Infobanyuwangi.co.id - Upaya Banyuwangi untuk mengajukan Geopark Ijen menjadi UNESCO Global Geopark (UGG) terus digenjot. Baru-baru ini, Bupati Banyuwangi Ipuk Fiestiandani mempresentasikannya di forum internasional “The 7th Asia Pasific Geopark Network Symposium” yang berlangsung di Provinsi Satun, Thailand, 4-11 September 2022.
Pada forum yang digelar oleh Unesco Global Geopark itu, Ipuk menandaskan bahwa Geopark Ijen merupakan taman bumi yang tak hanya memiliki keunikan bentang alam dan kekayaan budaya, namun juga didukung dengan semangat mewujudkan sustaible tourism (wisata berkelanjutan).
“Anugerah Tuhan yang dilimpahkan ke Banyuwangi dengan bentang alamnya yang indah dan unik serta keragaman budayanya ini, akan terus kami lestarikan. Sembari terus kami kelola dalam rangka mewujudkan kesejahteraan masyarakat,” ungkap Ipuk saat mempresentasikan Geopark Ijen secara online di forum tersebut pada 8 September 2022 lalu.
Untuk mewujudkan hal tersebut, imbuh Ipuk, wisata berkelanjutan yang menekankan pelestarian alam dan budaya itu menjadi pilihan utamanya. “Pariwisata yang dapat menjadi mata pencaharian ini, kami jadikan payung untuk menggerakkan masyarakat dalam melakukan konservasi hingga melestarikan budaya,” terangnya.
Lebih jauh, Ipuk berharap, dengan segala upaya tersebut, Geopark Ijen yang dikenal dengan fenomena api biru (blue fire) itu, bisa terakreditasi sebagai UNESCO Global Geopark. Dengan peningkatan status tersebut, mampu menjadi pemicu upaya pelestarian sekaligus peningkatan kesejahteraan masyarakat.
“Kami berharap Geopark Ijen ini menjadi bagian dari UNESCO Global Geopark. Sehingga nanti masyarakat Banyuwangi akan lebih luas lagi partisipasinya dalam melestarikan alam dan budayanya. Sekaligus juga meningkatkan taraf ekonominya sebagai dampak dari kunjungan wisatawan yang meningkat,” papar Ipuk.

+ + + +

=== Soal Latihan ===
(1) Tentukan apakah setiap pernyataan berikut sesuai dengan teks pilihan, lalu kutip kata-kata penentunya: (a) Simposium itu berlangsung di Provinsi Satun, Thailand. (b) Ipuk mempresentasikan Geopark Ijen secara langsung di lokasi simposium. (c) Geopark Ijen dikenal dengan fenomena api biru.
(2) Menurut teks pilihan, pada tanggal berapa Ipuk mempresentasikan Geopark Ijen di forum tersebut?
(3) Terjemahkan kalimat dari teks pilihan ini ke dalam bahasa Inggris: "Kami berharap Geopark Ijen ini menjadi bagian dari UNESCO Global Geopark."

+ + + +

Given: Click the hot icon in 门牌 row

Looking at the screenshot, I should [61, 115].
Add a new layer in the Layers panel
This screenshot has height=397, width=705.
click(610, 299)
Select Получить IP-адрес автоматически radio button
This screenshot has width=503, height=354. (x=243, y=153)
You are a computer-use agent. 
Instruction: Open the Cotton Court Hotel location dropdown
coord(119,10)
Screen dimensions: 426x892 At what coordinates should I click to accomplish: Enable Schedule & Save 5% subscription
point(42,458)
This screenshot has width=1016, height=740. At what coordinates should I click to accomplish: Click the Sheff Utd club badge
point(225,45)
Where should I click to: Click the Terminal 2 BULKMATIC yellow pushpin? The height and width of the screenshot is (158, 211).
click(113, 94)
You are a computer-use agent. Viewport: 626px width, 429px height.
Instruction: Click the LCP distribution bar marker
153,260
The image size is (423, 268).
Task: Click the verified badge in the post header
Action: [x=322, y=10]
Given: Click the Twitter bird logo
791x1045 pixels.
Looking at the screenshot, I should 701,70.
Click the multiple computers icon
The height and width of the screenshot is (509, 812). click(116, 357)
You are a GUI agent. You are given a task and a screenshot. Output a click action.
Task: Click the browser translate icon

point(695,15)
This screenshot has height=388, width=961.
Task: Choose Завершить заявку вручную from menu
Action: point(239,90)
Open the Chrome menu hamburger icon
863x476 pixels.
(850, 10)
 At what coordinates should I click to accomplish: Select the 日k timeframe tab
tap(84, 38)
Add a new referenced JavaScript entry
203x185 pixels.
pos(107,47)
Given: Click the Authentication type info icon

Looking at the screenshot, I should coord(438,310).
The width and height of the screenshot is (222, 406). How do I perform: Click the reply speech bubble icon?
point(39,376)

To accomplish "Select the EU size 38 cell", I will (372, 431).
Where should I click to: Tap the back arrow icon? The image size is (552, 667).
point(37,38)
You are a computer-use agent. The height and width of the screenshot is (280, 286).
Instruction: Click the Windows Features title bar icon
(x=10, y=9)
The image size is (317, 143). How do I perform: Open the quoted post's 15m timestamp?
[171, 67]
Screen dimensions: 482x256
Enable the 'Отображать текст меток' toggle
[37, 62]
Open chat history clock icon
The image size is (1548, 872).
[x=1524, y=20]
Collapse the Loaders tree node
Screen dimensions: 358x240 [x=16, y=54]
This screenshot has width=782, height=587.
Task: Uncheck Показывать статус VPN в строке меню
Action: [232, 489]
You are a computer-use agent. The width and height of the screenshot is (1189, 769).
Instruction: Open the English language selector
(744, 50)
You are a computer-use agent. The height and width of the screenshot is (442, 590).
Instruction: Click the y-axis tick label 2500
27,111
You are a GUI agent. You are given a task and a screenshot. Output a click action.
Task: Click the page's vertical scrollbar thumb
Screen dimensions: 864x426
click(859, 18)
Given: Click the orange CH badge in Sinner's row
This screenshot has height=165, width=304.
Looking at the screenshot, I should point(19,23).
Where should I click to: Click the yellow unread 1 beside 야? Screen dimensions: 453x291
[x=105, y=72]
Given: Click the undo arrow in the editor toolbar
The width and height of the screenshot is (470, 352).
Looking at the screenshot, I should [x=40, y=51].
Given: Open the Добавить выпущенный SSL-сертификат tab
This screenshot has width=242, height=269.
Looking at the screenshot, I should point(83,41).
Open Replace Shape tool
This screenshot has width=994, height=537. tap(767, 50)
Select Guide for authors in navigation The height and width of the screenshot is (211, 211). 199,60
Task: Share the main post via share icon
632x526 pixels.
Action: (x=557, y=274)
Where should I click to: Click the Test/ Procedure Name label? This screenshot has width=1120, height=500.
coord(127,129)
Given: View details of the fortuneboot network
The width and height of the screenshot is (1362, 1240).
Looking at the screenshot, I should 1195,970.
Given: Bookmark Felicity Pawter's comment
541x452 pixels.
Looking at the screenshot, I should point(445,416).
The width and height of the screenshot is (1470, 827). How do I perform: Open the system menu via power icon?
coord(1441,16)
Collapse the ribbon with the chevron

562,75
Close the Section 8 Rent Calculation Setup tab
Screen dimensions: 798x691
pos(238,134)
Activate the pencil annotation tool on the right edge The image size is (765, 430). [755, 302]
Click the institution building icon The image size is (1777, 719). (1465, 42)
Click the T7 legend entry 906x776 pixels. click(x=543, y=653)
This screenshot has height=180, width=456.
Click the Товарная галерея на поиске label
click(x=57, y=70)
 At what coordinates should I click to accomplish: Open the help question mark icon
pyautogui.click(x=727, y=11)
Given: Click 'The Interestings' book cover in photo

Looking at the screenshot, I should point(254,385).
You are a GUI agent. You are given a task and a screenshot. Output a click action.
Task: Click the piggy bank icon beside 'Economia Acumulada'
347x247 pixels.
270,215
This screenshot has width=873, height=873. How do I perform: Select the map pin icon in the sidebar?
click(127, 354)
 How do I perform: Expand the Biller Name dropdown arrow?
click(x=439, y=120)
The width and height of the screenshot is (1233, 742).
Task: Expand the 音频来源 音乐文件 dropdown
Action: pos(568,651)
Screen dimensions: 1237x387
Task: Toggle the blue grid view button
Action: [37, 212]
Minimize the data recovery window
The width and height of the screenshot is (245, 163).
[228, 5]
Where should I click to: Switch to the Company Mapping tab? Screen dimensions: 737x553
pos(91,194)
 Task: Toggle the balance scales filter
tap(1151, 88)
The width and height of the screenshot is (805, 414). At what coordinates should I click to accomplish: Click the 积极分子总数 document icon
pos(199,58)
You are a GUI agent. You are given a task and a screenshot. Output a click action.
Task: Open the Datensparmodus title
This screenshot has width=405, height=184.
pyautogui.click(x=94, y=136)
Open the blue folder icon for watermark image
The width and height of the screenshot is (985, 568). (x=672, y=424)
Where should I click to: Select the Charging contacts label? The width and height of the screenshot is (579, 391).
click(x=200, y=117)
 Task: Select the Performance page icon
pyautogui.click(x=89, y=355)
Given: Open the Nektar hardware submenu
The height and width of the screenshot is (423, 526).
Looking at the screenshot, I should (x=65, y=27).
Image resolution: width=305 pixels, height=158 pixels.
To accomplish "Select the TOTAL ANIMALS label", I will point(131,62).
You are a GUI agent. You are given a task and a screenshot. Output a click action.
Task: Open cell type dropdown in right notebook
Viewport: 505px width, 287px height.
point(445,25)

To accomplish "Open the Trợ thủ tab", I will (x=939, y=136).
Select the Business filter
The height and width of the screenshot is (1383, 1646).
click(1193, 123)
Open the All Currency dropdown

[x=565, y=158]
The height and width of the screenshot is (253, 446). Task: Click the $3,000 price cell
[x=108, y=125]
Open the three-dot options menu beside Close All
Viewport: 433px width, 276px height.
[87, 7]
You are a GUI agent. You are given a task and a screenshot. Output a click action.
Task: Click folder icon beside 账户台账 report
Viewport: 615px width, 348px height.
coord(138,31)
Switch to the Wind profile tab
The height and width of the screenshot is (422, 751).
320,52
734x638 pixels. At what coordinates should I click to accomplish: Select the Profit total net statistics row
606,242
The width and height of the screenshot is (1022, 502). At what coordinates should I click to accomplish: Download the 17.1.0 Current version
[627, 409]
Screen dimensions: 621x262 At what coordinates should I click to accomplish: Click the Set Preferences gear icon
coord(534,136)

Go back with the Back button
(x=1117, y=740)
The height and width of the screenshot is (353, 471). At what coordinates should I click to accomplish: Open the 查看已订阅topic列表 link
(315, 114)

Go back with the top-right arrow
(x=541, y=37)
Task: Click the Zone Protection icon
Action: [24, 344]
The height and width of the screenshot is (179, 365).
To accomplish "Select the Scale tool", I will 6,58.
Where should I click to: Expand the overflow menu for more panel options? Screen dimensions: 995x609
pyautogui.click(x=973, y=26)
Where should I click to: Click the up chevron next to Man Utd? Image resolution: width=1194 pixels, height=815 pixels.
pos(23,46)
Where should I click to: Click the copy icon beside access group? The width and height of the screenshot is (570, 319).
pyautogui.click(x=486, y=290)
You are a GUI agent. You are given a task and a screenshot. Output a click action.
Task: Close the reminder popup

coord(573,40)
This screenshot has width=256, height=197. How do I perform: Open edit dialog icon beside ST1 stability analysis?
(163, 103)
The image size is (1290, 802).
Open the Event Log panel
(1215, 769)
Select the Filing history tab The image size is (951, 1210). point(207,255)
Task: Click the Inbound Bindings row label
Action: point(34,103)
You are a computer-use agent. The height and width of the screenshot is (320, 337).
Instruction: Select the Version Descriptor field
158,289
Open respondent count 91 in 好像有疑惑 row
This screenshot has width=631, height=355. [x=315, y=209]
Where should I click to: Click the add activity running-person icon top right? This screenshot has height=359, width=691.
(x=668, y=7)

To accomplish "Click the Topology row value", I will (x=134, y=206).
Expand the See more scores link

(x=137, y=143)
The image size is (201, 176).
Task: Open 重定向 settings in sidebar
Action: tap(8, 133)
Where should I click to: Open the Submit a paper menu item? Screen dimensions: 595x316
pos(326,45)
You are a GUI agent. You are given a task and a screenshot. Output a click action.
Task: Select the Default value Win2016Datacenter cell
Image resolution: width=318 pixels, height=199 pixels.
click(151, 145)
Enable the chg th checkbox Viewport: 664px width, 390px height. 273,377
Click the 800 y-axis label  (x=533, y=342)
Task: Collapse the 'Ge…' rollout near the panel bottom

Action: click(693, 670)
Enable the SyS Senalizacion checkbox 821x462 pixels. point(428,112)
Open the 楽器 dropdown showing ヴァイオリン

+ + + +

=== Kunci Jawaban ===
(1)
(a) Ya: "yang berlangsung di Provinsi Satun, Thailand, 4-11 September 2022"
(b) Tidak: "saat mempresentasikan Geopark Ijen secara online di forum tersebut"
(c) Ya: "Geopark Ijen yang dikenal dengan fenomena api biru (blue fire) itu"

(2) Pada 8 September 2022.

(3) We hope that this Ijen Geopark will become part of the UNESCO Global Geopark.